Items excerpted from a collection
* BEGIN *
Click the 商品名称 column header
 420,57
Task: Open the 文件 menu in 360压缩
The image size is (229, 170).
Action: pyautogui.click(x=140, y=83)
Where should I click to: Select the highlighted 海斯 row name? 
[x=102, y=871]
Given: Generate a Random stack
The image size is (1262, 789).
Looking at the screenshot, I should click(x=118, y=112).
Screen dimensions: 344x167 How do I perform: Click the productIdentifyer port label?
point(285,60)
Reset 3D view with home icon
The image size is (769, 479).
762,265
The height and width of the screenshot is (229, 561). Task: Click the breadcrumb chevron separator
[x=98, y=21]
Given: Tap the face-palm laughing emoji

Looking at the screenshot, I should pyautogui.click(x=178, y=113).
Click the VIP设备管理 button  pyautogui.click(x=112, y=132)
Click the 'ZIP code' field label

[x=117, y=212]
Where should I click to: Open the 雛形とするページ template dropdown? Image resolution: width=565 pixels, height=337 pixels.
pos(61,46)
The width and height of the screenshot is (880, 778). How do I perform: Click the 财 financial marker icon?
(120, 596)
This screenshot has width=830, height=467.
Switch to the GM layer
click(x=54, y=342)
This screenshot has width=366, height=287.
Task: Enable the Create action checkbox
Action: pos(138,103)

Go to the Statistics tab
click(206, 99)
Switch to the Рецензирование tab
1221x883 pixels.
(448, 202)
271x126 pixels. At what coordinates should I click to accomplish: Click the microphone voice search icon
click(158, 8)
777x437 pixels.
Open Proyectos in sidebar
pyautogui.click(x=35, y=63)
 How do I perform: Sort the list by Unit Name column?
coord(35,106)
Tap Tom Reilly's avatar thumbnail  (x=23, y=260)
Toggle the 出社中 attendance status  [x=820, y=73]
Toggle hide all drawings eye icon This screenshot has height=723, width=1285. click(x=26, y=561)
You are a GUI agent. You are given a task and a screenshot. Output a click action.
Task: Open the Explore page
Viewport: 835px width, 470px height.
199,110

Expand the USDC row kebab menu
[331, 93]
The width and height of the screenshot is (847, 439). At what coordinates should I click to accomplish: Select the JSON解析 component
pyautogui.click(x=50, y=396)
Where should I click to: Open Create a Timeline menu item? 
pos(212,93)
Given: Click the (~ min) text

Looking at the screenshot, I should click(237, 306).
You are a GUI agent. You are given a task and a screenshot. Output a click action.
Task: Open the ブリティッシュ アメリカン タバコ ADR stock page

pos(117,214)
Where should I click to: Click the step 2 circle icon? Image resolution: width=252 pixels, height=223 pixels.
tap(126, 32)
* END *
Pull out each line of the items above that contains the string "Create". Matching is case-sensitive.

Task: Enable the Create action checkbox
Where should I click to: Open Create a Timeline menu item? 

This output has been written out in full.